Facebook Inc said on Thursday it had removed hundreds of Russia-initiated pages, accounts and groups that it judged to be involved in coordinated inauthentic behavior on its Facebook and Instagram platforms.
Facebook’s head of cybersecurity policy, Nathaniel Gleicher, said in a blog post it had unearthed two separate operations which originated in Russia, with one active in multiple countries across eastern Europe and the other specific to Ukraine.
The company said it had taken down about 364 Facebook Pages and accounts run by the first Russian network and operating in Baltic Sea states, Central Asia, the Caucasus, and Central and Eastern Europe, adding that these pages were linked to employees of Russian news agency Sputnik.
“The Page administrators and account owners primarily represented themselves as independent news Pages or general interest Pages on topics like weather, travel, sports, economics, or politicians in Romania, Latvia, Estonia, Lithuania, Armenia, Azerbaijan, Georgia, Tajikistan, Uzbekistan, Kazakhstan, Moldova, Russia, and Kyrgyzstan.

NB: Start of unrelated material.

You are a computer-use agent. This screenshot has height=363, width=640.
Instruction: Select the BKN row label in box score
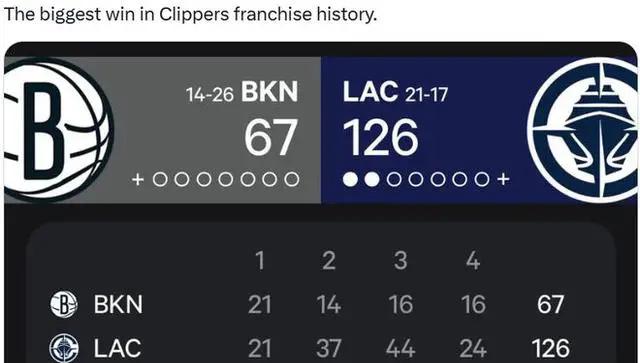[118, 305]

Despite their misrepresentations of their identities, we found that these Pages and accounts were linked to employees of Sputnik, a news agency based in Moscow, and that some of the Pages frequently posted about topics like anti-NATO sentiment, protest movements, and anti-corruption,” Facebook said.

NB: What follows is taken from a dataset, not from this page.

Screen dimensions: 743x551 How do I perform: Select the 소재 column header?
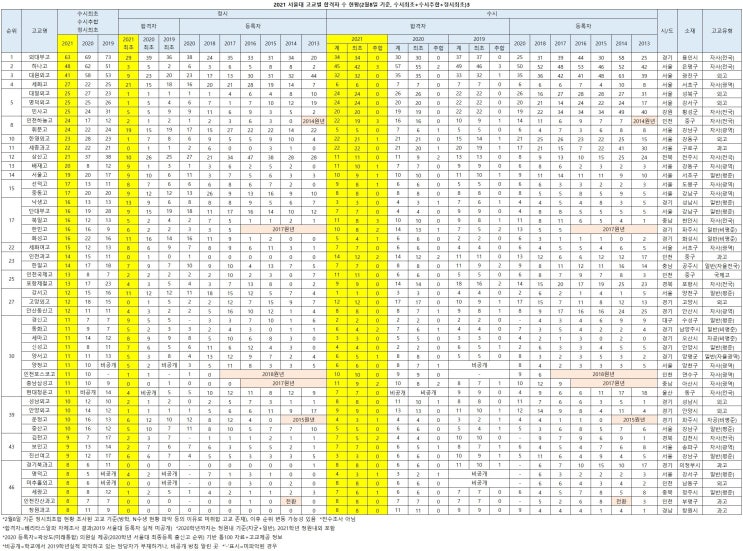(x=689, y=31)
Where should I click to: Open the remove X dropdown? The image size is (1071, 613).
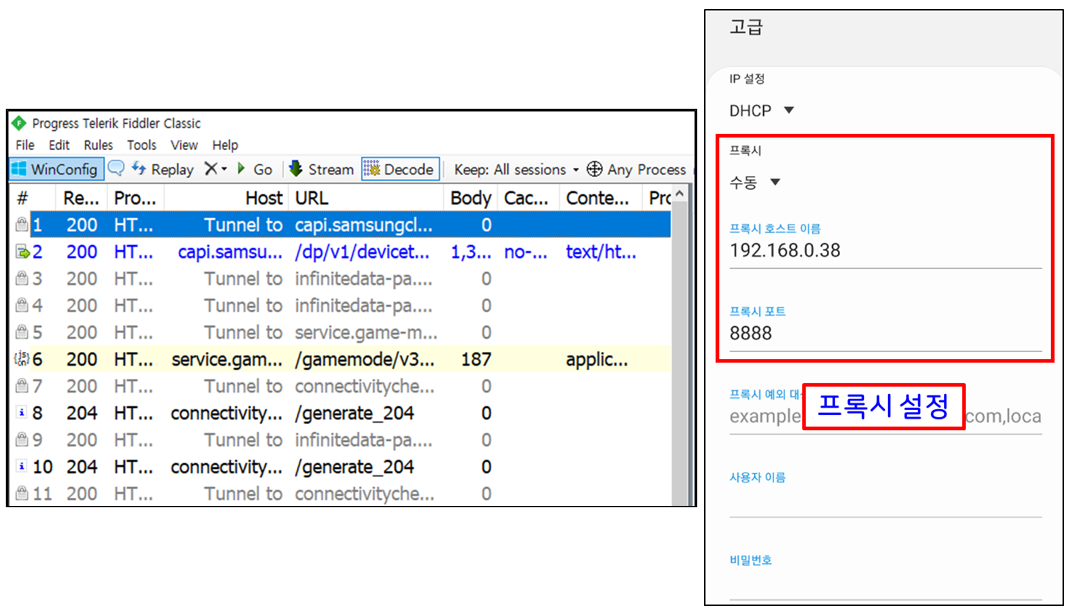[x=216, y=169]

The company also said that based on a tip from U.S. law enforcement, it had separately removed 107 Facebook pages, group and accounts and 41 Instagram accounts that originated in Russia and operated in Ukraine.
“We didn’t find any links between these operations, but they used similar tactics by creating networks of accounts to mislead others about who they were and what they were doing,” the company said.